**Problem statement**
Transcribe the passage of the peer review that opens with the words containing "The reviewers agreed" and closes with "in the abstract.", keeping every word and punctuation mark unchanged.

**Document section**
┄┄┄┄┄┄┄┄┄┄┄┄┄┄┄┄┄┄┄┄
Reviewing Editor: Catherine Schevon, Columbia University

Decisions are customarily a result of the Reviewing Editor and the peer reviewers coming together and discussing their recommendations until a consensus is reached. When revisions are invited, a fact-based synthesis statement explaining their decision and outlining what is needed to prepare a revision will be listed below. The following reviewer(s) agreed to reveal their identity: Robert Calin-Jageman.

This paper provides a tutorial and a commentary, explaining how to use simulated sampling distributions to build sharper and more nuanced statistical thinking. The paper has sections discussing estimating correlations, proportions correct for performance-based outcomes, and time-based measurements (ERP latency and reaction times) - all 3 very common types of outcome measures in eNeuro papers. The paper is clear, well-written, and draws out numerous statistical insights that readers of eNeuro will likely find compelling. Although the material included in the manuscript is not novel, this is appropriate given the educational purpose of the article. All the underling code is available and well documented.

The reviewers agreed that the paper is suitable for publication, provided that the following minor modifications are made:

1. Please ensure that the purpose of the paper, and the fact that it contains no new information, is clear in the abstract.
┄┄┄┄┄┄┄┄┄┄┄┄┄┄┄┄┄┄┄┄
**Record list**
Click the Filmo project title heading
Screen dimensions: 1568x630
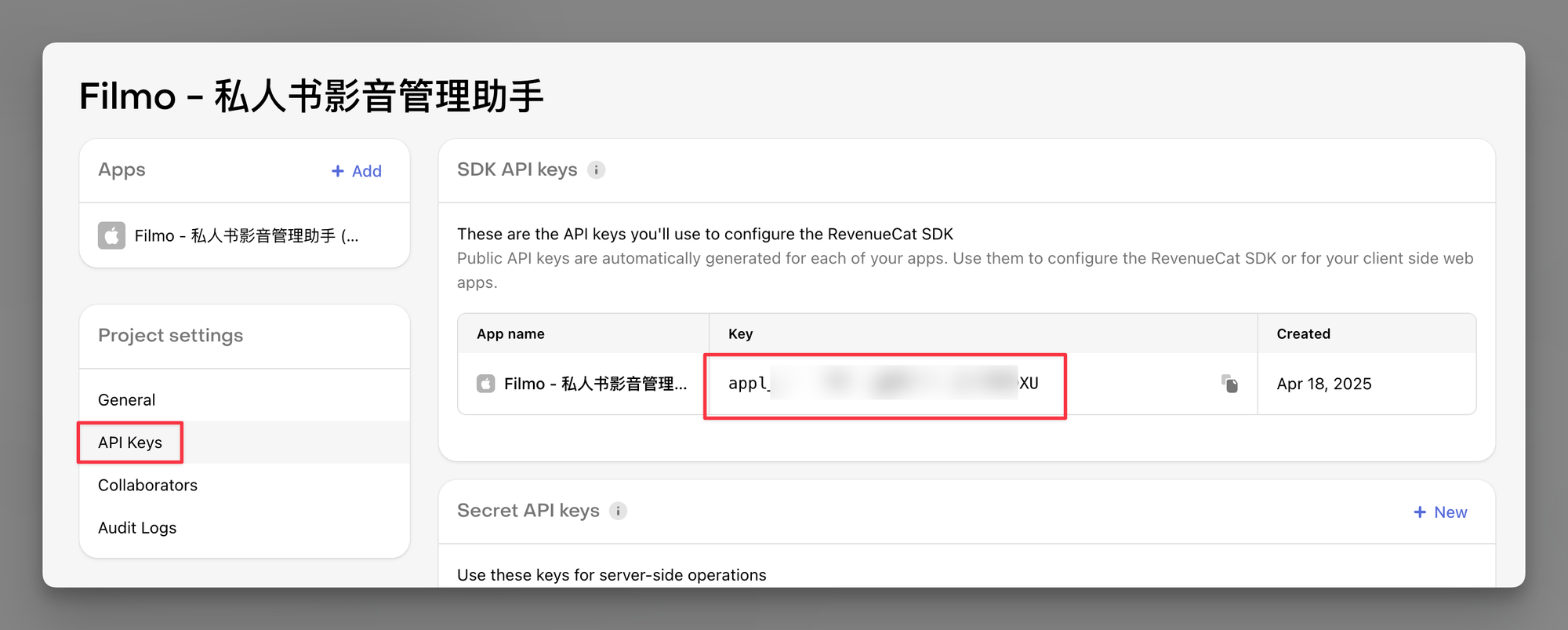tap(311, 97)
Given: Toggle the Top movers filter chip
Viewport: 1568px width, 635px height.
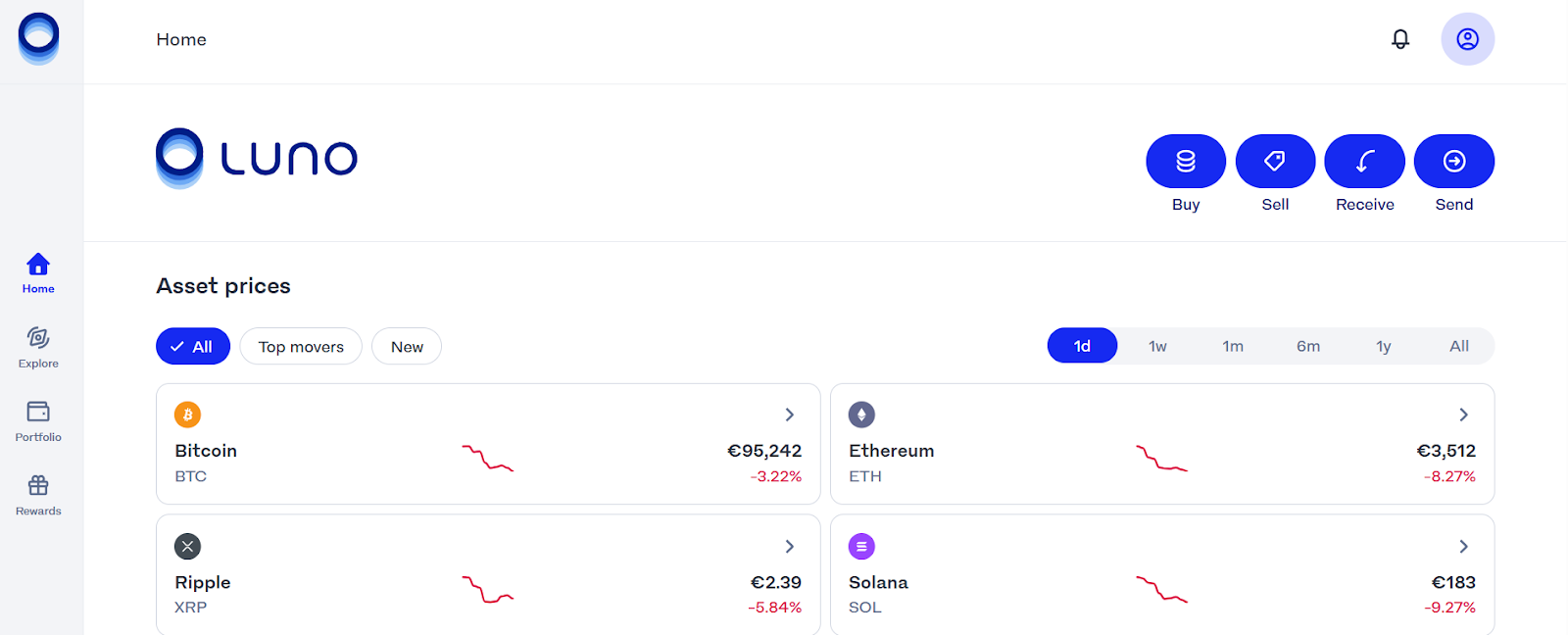Looking at the screenshot, I should (x=301, y=346).
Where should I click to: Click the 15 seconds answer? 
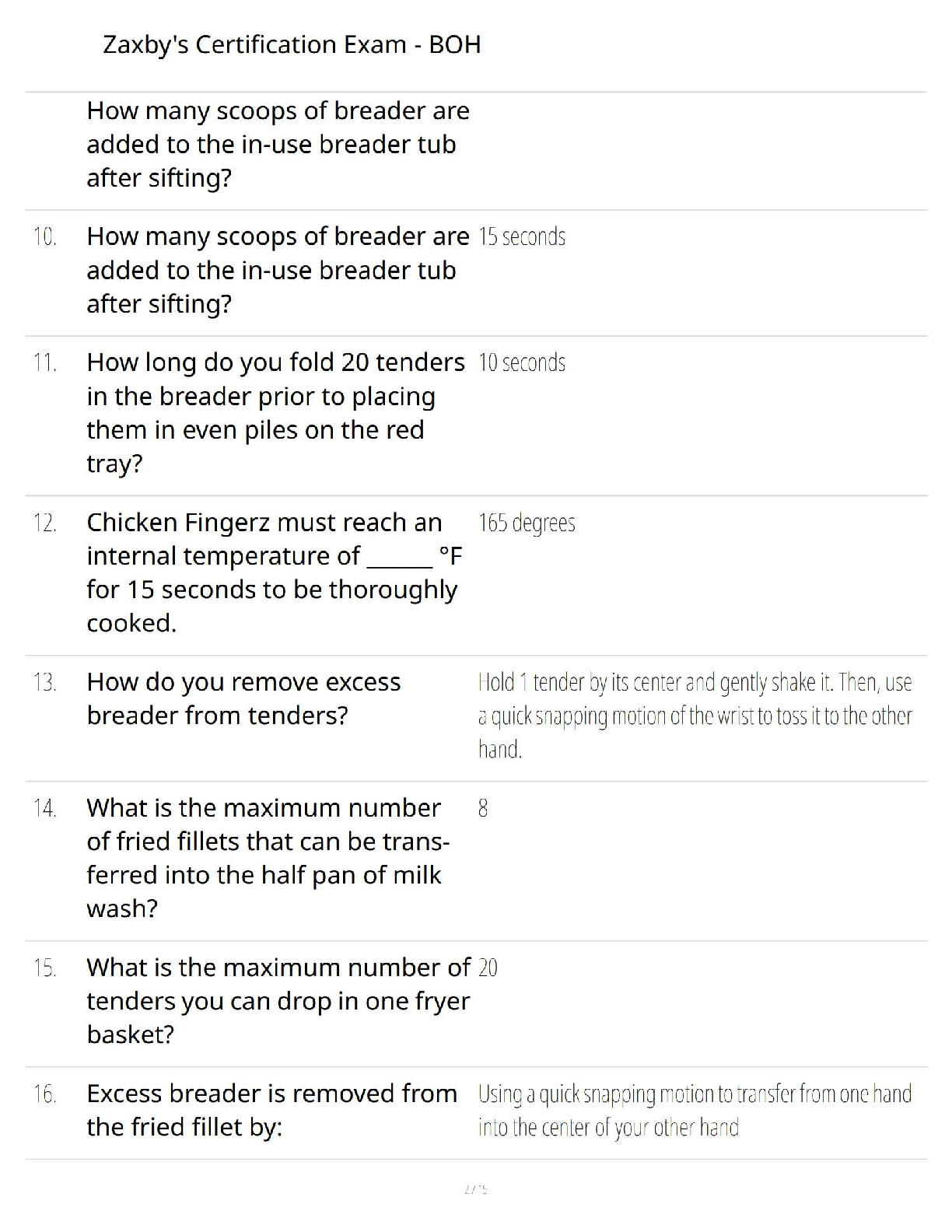click(522, 236)
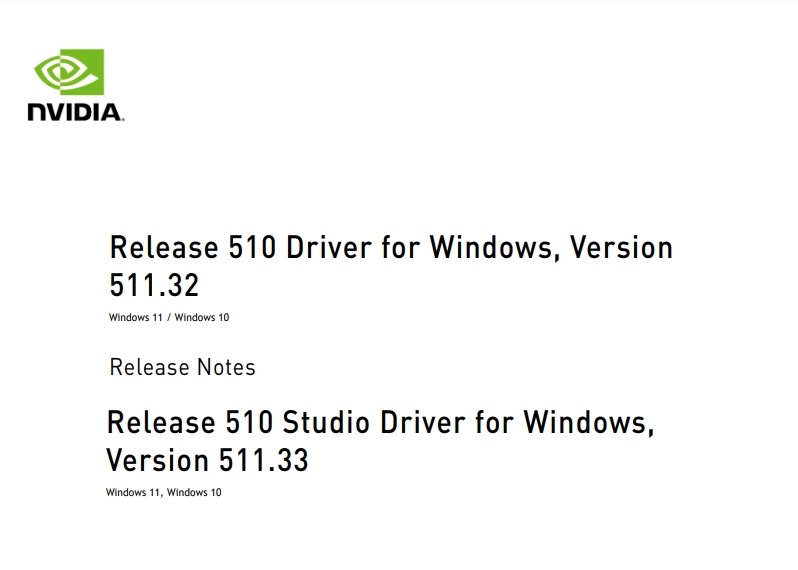The height and width of the screenshot is (570, 798).
Task: Click the 511.33 version number
Action: (x=264, y=460)
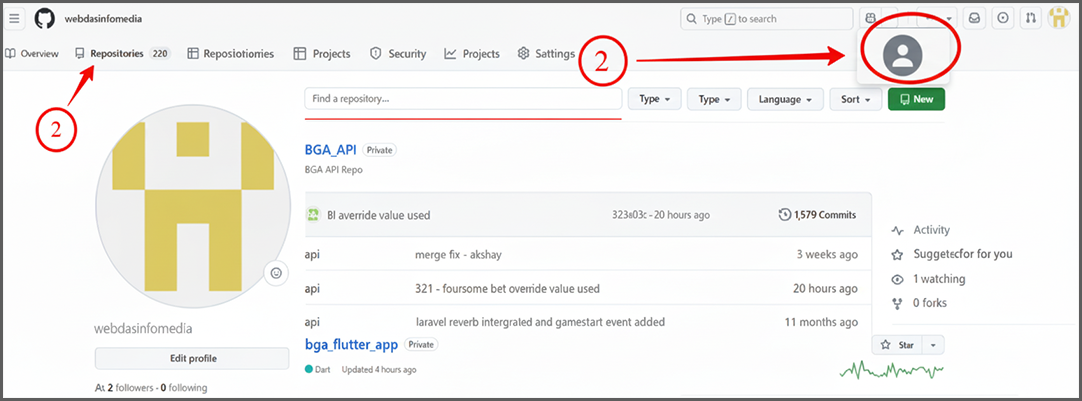This screenshot has width=1082, height=401.
Task: Open the Sort dropdown
Action: coord(856,99)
┄┄┄┄┄┄┄┄┄┄┄┄┄┄┄┄┄┄┄┄
**Answer for this exercise**
The reviewers agreed that the paper is suitable for publication, provided that the following minor modifications are made:

1. Please ensure that the purpose of the paper, and the fact that it contains no new information, is clear in the abstract.